# READING TEXT
Persons of Nonbinary Gender — Awareness, Visibility, and Health Disparities by Liszewski, Walter; Peebles, J. Klint; Arron, Sarah and Yeung, Howa The New England Journal of Medicine, 12/2018, Volume 379, Issue 25, pp. 2391–2393
Two-spirit, agender, gender fluid, genderqueer, gender-nonconforming, third sex: whatever the terminology, in many cultures throughout history, some people have identified as neither male nor female, or as “nonbinary.” As our society’s concept of gender evolves, so does the visibility of contemporary nonbinary people. Yet many members of the medical community may not know how to interact with nonbinary patients respectfully or recognize their unique needs and barriers to care.
Nonbinary people’s gender identity lies outside the boundaries of a strict male–female dichotomy. As a gender identity, it is independent of biologic sex (male, female, or intersex) and sexual orientation (heterosexual, homosexual, bisexual, or pansexual). Nonbinary and transgender persons are considered gender minorities, but there may be differences between the two (see Glossary).
Current data on health disparities affecting gender minorities come from two large surveys: the 2011 National Transgender Discrimination Survey (6450 participants, 33% of whom did not identify as exclusively male or female and 14% of whom identified as gender-nonconforming) (transequality.org) and the 2015 U.S. Transgender Survey (27,715 participants, 31% of whom identified as nonbinary) (transequality.org). As compared with the general public in other studies, gender-minority persons are more likely to live in poverty (29% vs. 12%), be unemployed (15% vs. 5%), be uninsured (14% vs. 11%), be the victim of intimate-partner violence (24% vs. 18%), have attempted suicide (40% vs. 4.6%), have experienced severe psychological stress in the past month (39% vs. 5%), and have HIV (1.4% vs. 0.3%). Thirty percent have been homeless at some time, and 9% report having been physically assaulted in the previous year because of their gender identity. Gender-nonconforming persons are more likely than transgender persons to have experienced mistreatment in school (70% vs. 59%) or by the police (29% vs. 22%) and are less likely to be “out” in the workplace (33% vs. 44%) or with family (35% vs. 64%).

(Pixel coordinate grounding data)
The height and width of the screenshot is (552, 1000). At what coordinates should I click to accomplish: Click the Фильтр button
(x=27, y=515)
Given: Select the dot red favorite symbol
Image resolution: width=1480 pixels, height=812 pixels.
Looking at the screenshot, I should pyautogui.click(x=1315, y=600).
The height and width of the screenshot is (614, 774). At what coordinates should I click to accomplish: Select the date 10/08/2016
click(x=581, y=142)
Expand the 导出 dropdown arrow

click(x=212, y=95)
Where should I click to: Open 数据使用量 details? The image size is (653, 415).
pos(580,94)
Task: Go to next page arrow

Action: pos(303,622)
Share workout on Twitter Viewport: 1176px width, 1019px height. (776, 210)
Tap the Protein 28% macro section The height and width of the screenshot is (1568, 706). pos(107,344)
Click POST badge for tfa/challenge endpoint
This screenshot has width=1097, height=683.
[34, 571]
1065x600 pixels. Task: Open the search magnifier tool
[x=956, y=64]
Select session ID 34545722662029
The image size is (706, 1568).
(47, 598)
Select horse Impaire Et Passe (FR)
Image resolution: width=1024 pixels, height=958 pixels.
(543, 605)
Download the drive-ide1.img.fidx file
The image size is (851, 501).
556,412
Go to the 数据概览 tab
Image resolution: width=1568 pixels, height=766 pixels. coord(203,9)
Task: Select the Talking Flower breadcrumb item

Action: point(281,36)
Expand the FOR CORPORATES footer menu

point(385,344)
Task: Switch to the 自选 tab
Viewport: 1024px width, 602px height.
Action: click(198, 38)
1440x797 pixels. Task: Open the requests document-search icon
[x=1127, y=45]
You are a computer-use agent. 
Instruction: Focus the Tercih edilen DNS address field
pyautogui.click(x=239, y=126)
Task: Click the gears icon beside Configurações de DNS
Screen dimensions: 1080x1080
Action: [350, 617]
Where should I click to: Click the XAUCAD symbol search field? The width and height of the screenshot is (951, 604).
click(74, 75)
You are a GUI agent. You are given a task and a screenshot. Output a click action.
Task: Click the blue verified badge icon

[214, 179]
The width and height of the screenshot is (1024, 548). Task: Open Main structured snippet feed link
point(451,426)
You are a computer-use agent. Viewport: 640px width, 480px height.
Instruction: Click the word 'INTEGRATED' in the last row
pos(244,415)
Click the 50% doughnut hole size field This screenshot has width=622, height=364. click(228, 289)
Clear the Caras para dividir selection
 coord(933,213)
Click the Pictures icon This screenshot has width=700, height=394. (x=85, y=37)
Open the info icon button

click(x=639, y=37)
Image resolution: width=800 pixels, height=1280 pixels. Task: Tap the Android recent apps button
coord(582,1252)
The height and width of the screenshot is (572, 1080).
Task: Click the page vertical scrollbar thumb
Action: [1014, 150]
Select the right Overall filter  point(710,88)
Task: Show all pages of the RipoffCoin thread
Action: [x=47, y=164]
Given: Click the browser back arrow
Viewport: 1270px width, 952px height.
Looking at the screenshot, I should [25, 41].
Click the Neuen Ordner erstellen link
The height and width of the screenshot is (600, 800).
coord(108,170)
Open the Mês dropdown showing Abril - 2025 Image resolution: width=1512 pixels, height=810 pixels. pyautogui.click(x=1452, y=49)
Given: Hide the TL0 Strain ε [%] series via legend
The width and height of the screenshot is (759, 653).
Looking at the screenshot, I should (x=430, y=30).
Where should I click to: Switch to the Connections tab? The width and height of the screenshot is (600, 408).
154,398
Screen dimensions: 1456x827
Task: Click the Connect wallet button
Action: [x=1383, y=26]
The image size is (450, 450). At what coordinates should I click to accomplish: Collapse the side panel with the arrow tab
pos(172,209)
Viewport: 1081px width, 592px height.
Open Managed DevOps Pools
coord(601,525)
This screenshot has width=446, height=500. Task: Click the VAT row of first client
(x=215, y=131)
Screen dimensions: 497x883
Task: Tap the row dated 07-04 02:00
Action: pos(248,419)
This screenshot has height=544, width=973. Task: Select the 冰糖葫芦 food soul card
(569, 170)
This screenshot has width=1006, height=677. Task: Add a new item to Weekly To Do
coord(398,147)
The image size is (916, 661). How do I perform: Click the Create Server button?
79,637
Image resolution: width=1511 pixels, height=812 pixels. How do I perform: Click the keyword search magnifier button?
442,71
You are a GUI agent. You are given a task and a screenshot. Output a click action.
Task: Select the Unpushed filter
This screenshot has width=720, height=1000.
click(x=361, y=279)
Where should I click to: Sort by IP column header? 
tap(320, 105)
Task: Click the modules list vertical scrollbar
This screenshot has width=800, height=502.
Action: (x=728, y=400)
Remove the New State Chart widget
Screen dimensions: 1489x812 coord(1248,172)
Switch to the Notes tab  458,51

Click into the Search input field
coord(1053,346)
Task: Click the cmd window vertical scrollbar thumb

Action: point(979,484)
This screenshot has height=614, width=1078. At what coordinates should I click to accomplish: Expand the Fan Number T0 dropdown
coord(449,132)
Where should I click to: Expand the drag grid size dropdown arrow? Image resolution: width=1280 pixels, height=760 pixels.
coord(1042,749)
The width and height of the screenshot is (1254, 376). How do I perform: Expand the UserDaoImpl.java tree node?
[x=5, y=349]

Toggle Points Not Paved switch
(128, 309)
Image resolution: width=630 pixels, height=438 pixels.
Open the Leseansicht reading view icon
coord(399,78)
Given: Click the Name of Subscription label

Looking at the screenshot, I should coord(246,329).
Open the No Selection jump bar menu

# WORK TO COMPLETE
(1) According to the article on nonbinary gender, what percentage of participants in the 2015 U.S. Transgender Survey identified as nonbinary?
(2) Continue the article on nonbinary gender and health disparities from where it stops.

# PER-TASK ANSWERS
(1) 31%

(2)
Nonbinary persons often receive inadequate medical care or face discrimination. Among gender-minority patients, 19% have been refused treatment on the basis of their gender identity, 23% have avoided treatment in the previous year for fear of discrimination, and 33% have avoided medical care because of cost. These negative experiences may explain why in two studies, only 28% and 40% of gender-minority persons said that their health care provider was aware of their gender identity. Fear of discrimination is greater among nonbinary persons who are otherwise socioeconomically marginalized, such as people of color, disabled people, low-income people, and undocumented immigrants.